My own philosophy of mathematical inquiry follows the progression: idealization, analysis and interpretation. The first, idealization or modelling, obtains simple model equations that derive from natural laws and systematic approximations. The second, analysis and computation, seeks to understand these equations through construction of solutions and their properties. The last, interpretation, reassesses these mathematical results for their qualitative and quantitative value within the original physical context.
The common mathematical theme in my research is the development and application of asymptotic methods for nonlinear PDEs. These asymptotic techniques are used for simplifying model systems to allow further analysis or computation, or for constructing approximate solution algorithms for PDEs. Numerical computation plays an essential role in the investigation and verification of these asymptotic theories. These methods are then used as a basis for understanding the evolution and dynamics of nonlinear patterns and waves within PDE models.

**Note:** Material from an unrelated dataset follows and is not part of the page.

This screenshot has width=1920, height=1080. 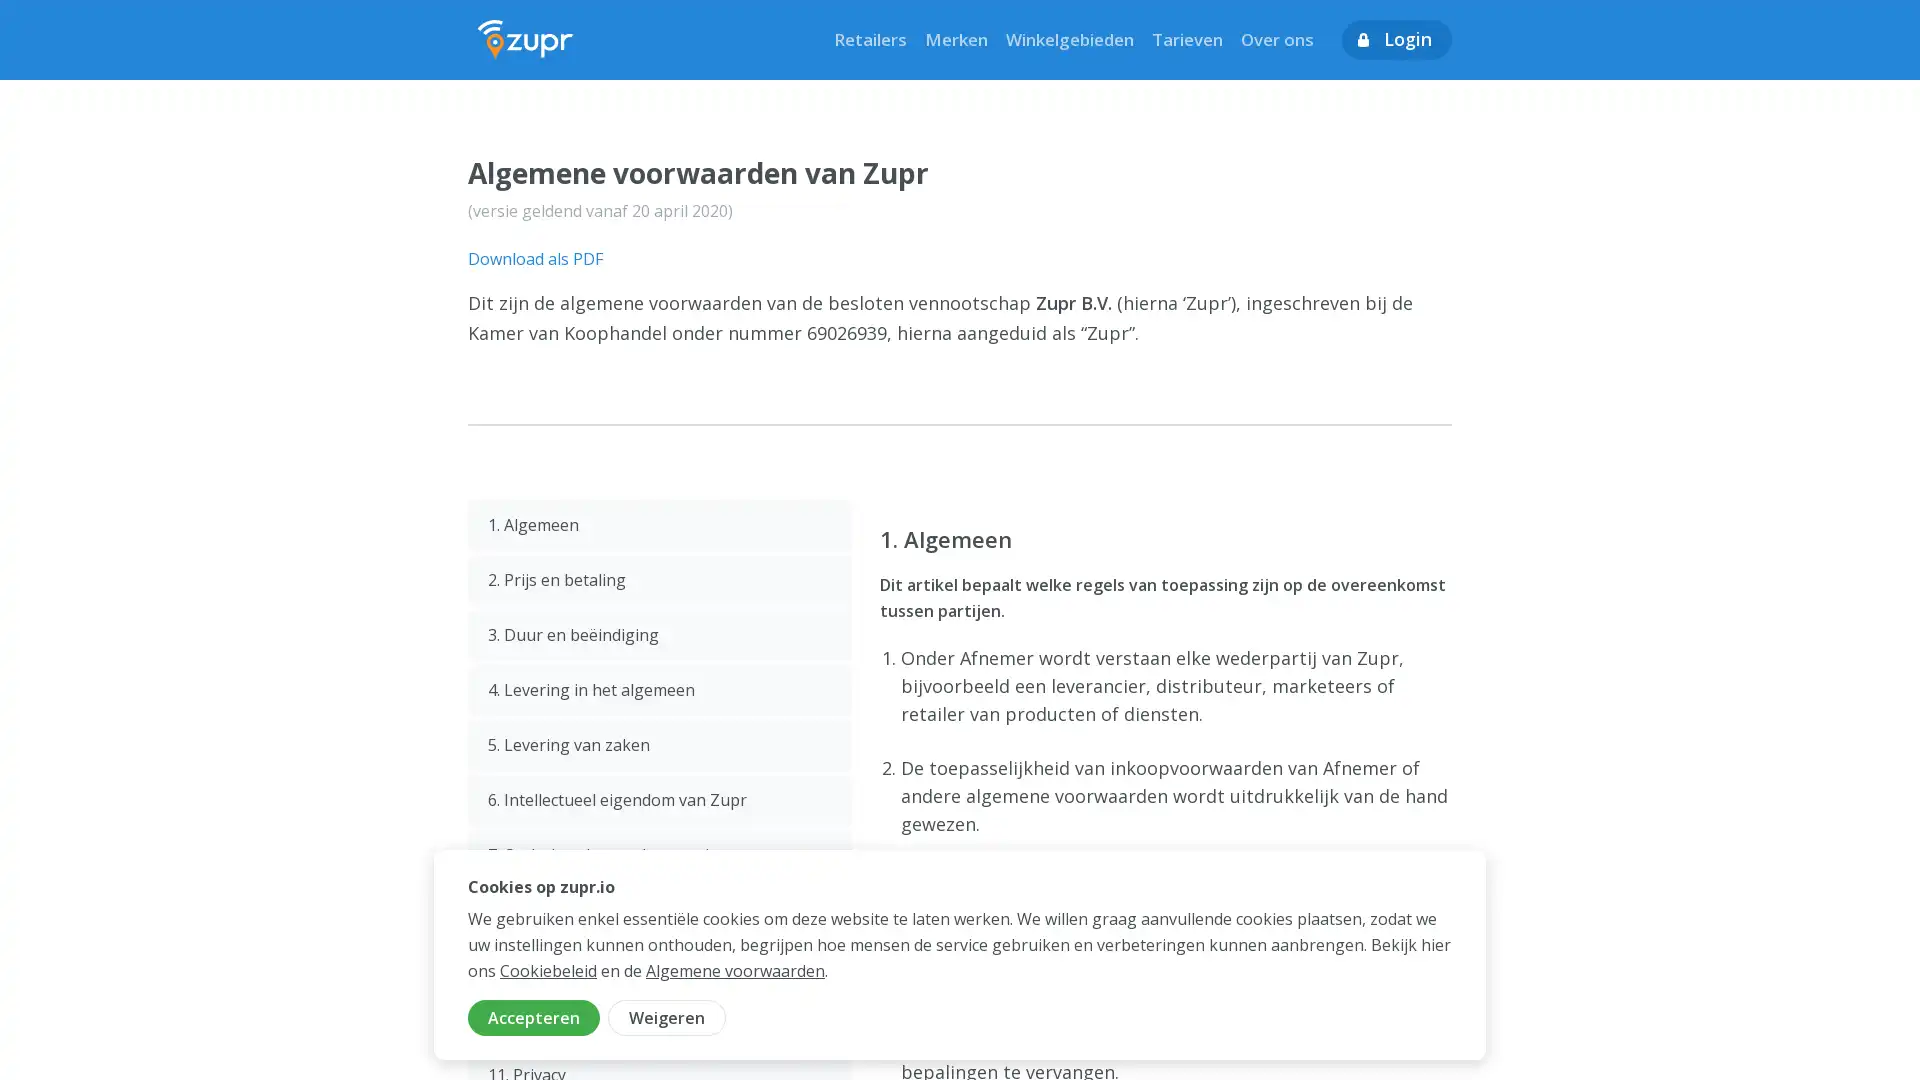 What do you see at coordinates (533, 1018) in the screenshot?
I see `Accept cookies` at bounding box center [533, 1018].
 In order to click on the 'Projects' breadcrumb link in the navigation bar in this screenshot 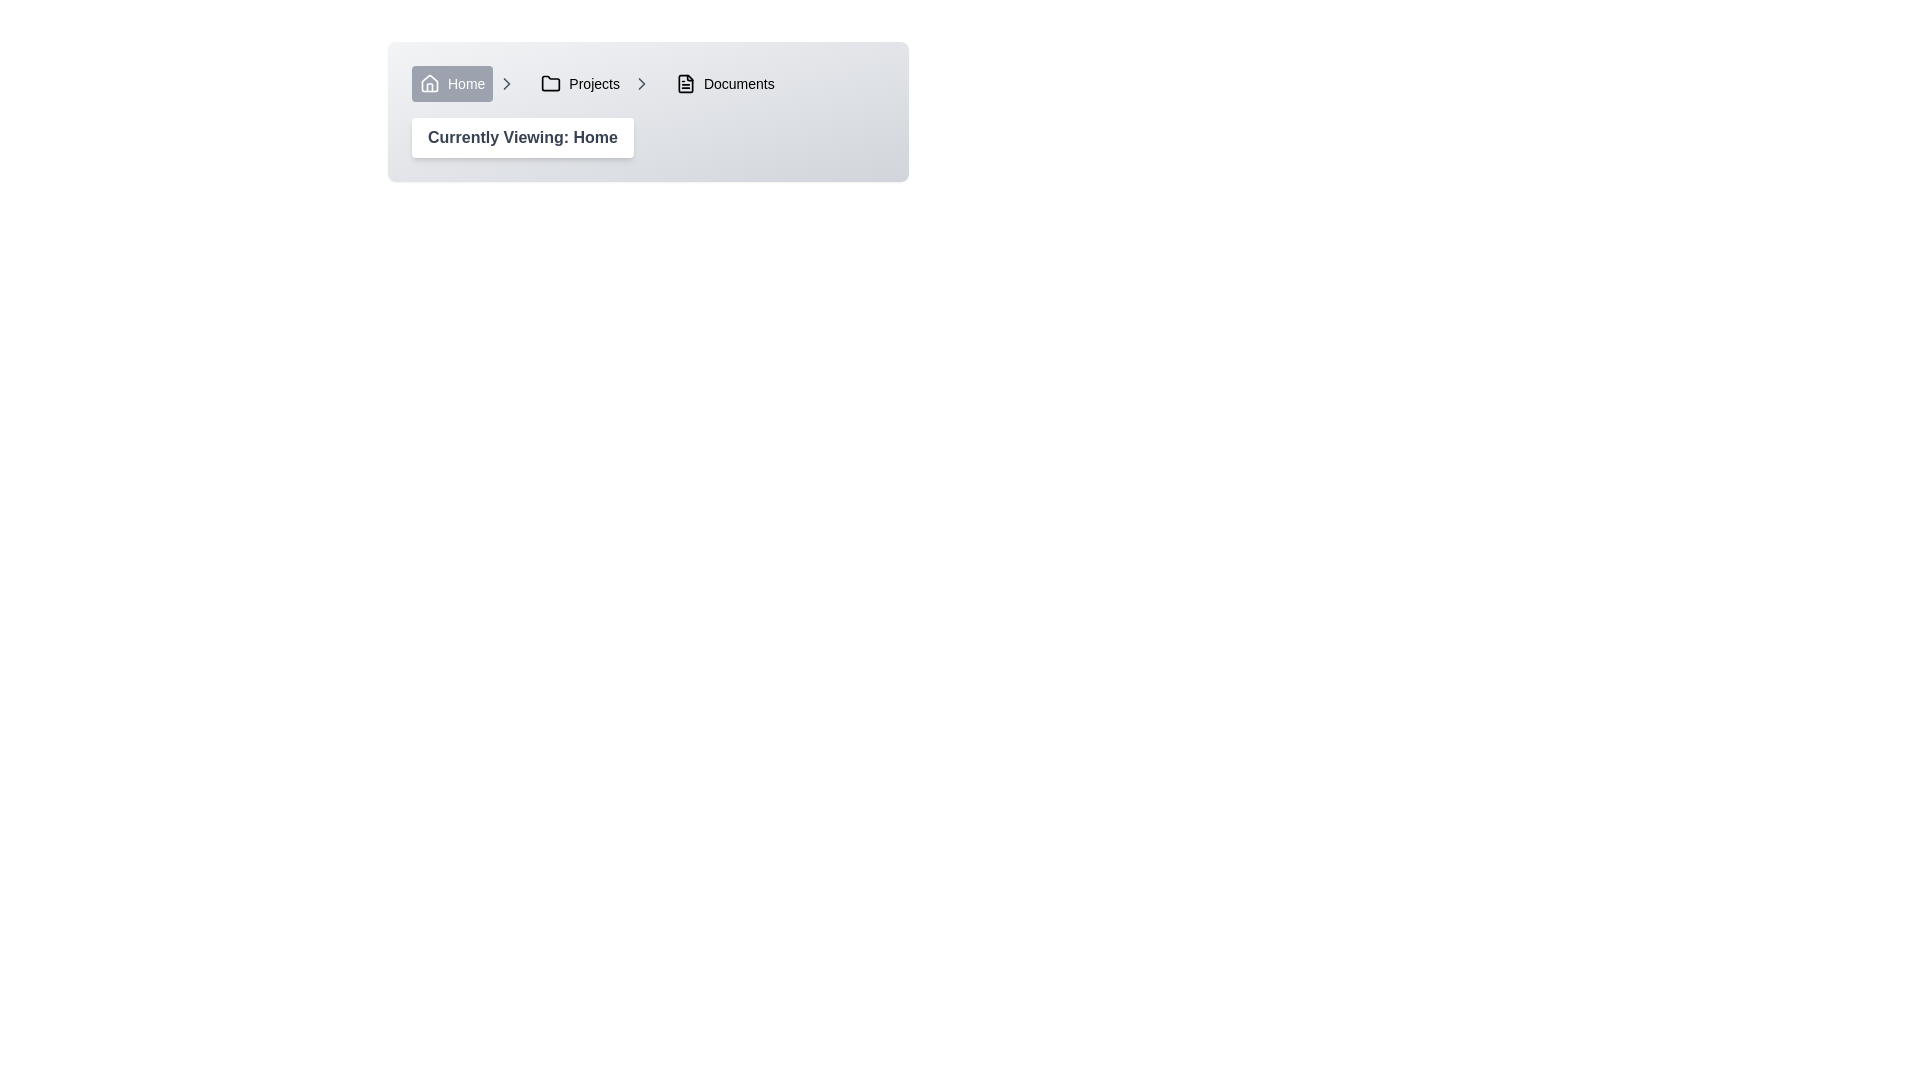, I will do `click(579, 83)`.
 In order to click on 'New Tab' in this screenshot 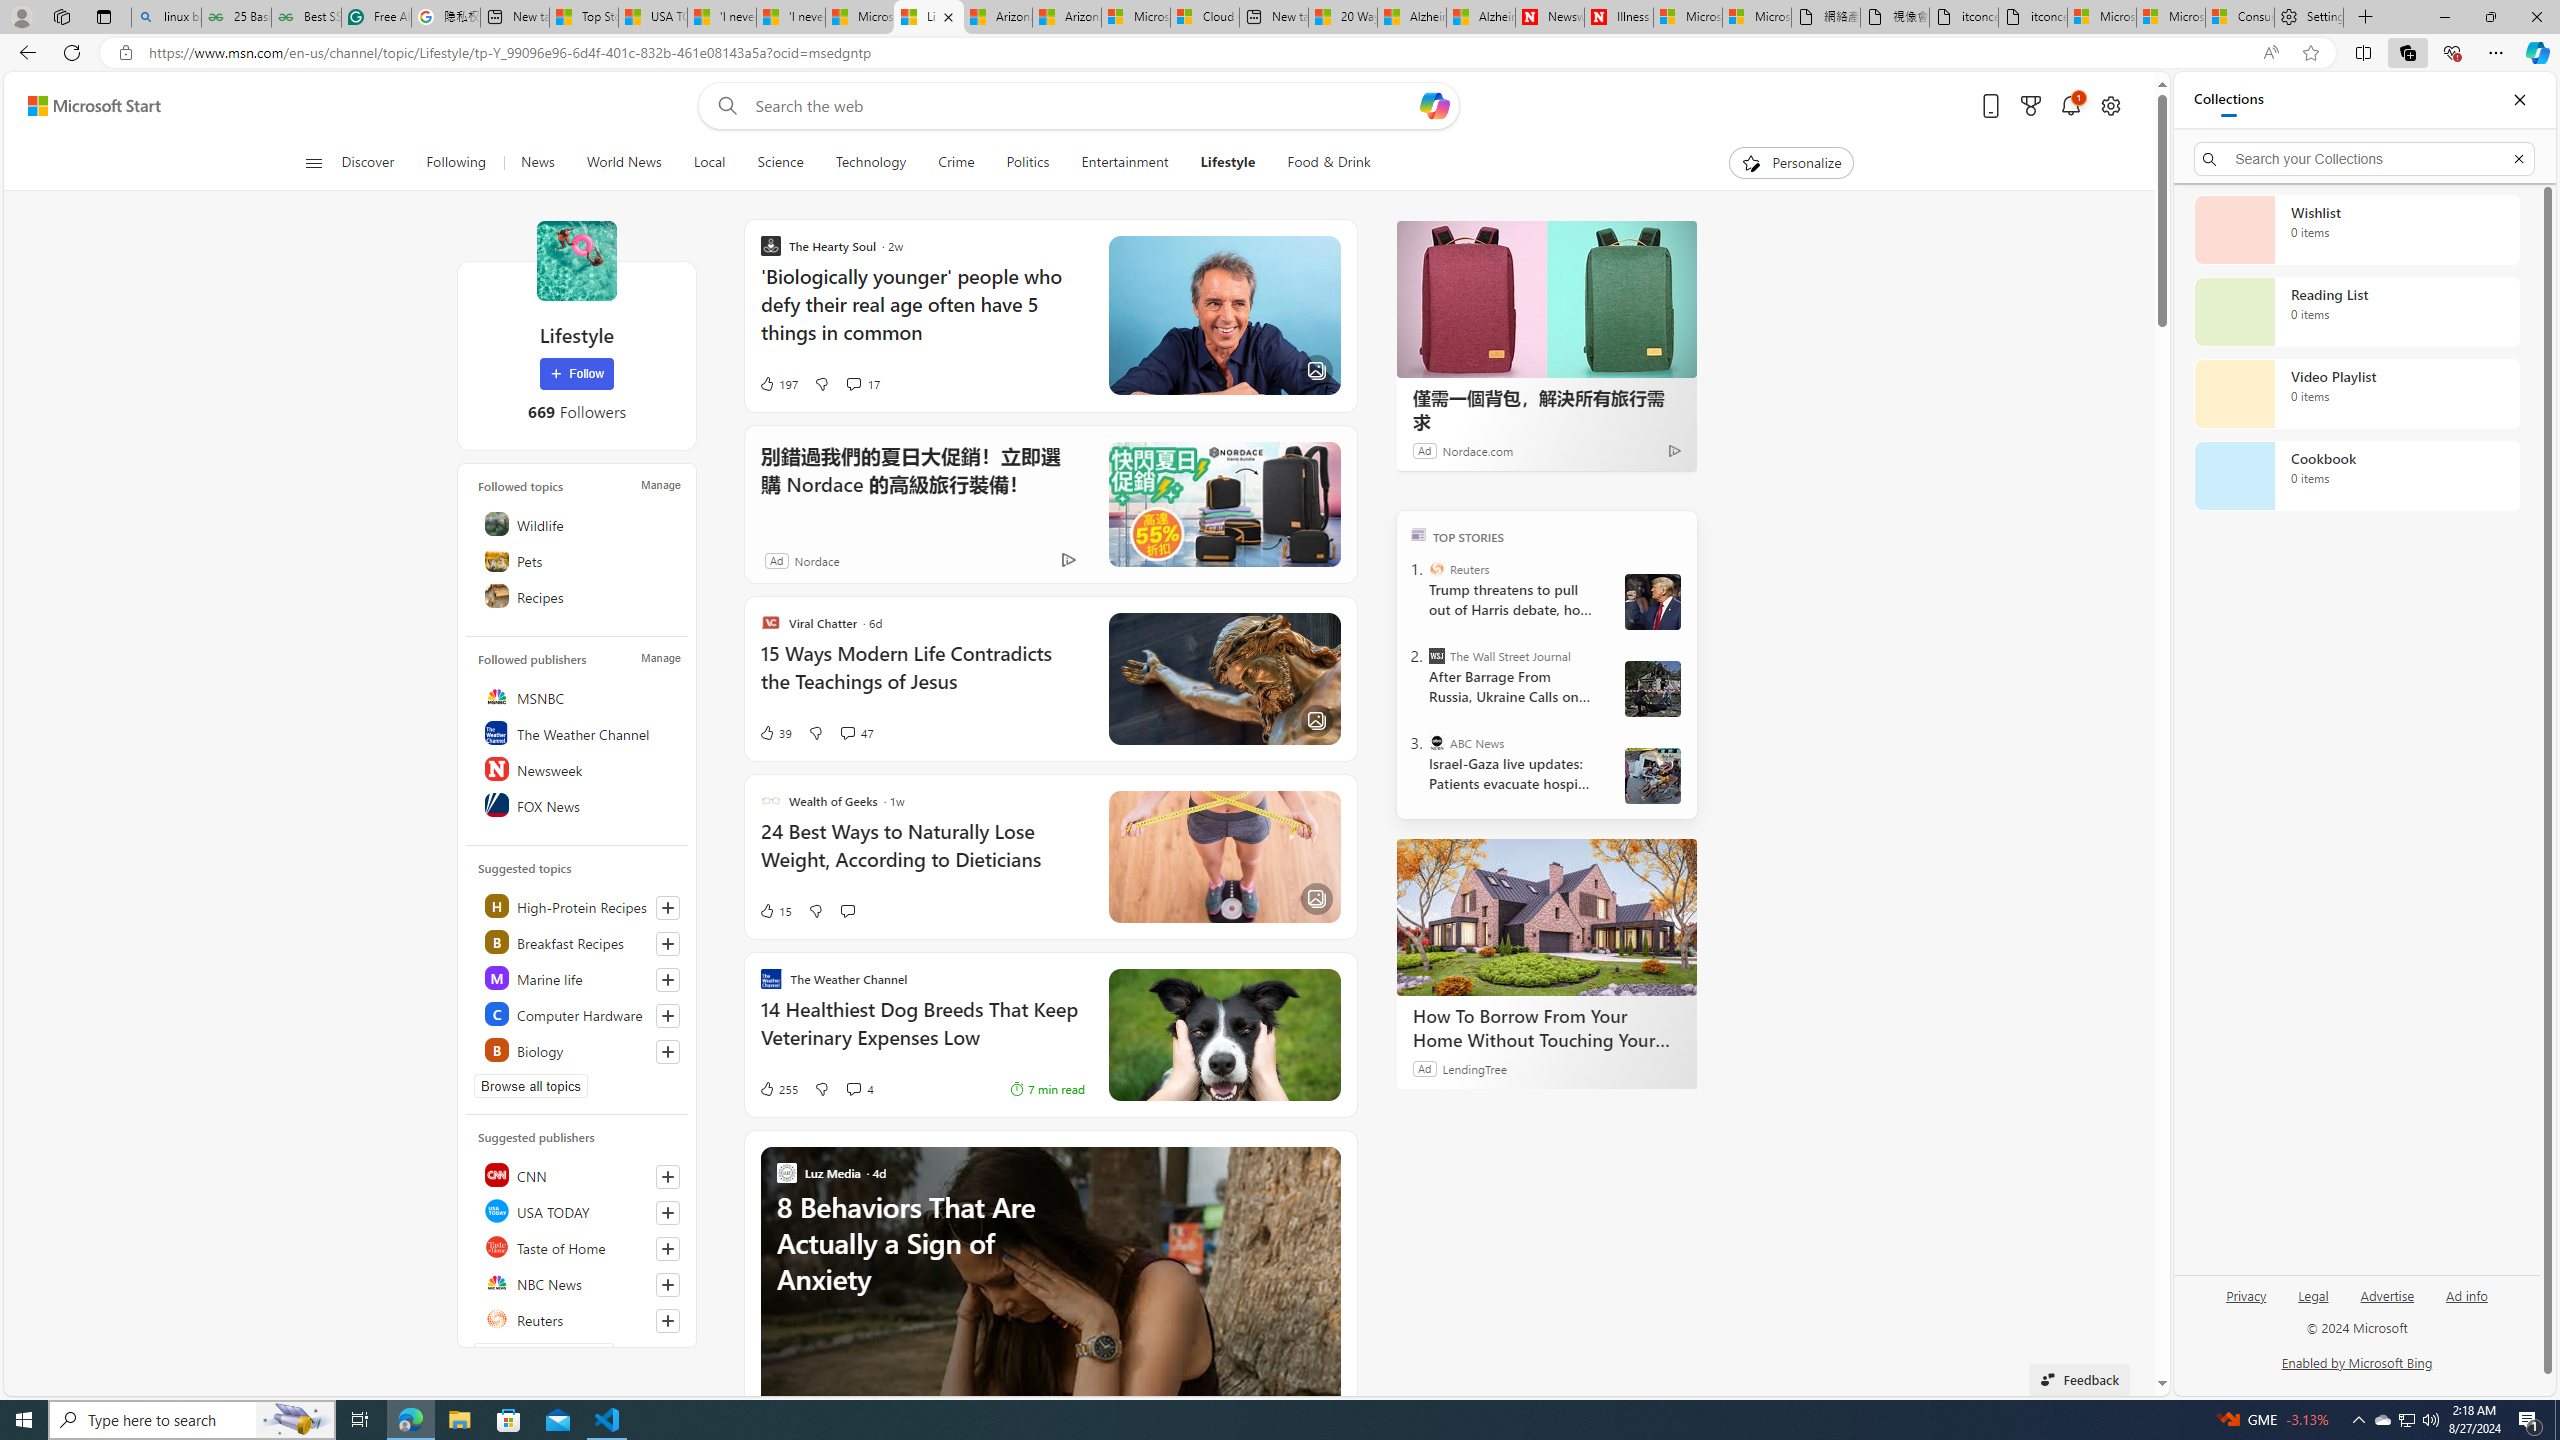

Most recently, I have been investigating models from the field of geophysical fluid dynamics (GFD), a specialization to rotating and stratified fluids which applies to the motions of the atmosphere and oceans. Much of this work, pertaining to midlatitude (North American) weather, is in direct collaboration with meteorologists at the National Center for Atmospheric Research (NCAR, Boulder CO) and the Atmospheric Sciences Department at the University of Washington (Seattle WA). In addition to the above issue of pressure-cell asymmetry, we are also investigating the generation of atmospheric gravity waves in connection with clear-air turbulence, and the Influence of the tropopause (the lower boundary of the stratosphere) on the development of surface weather.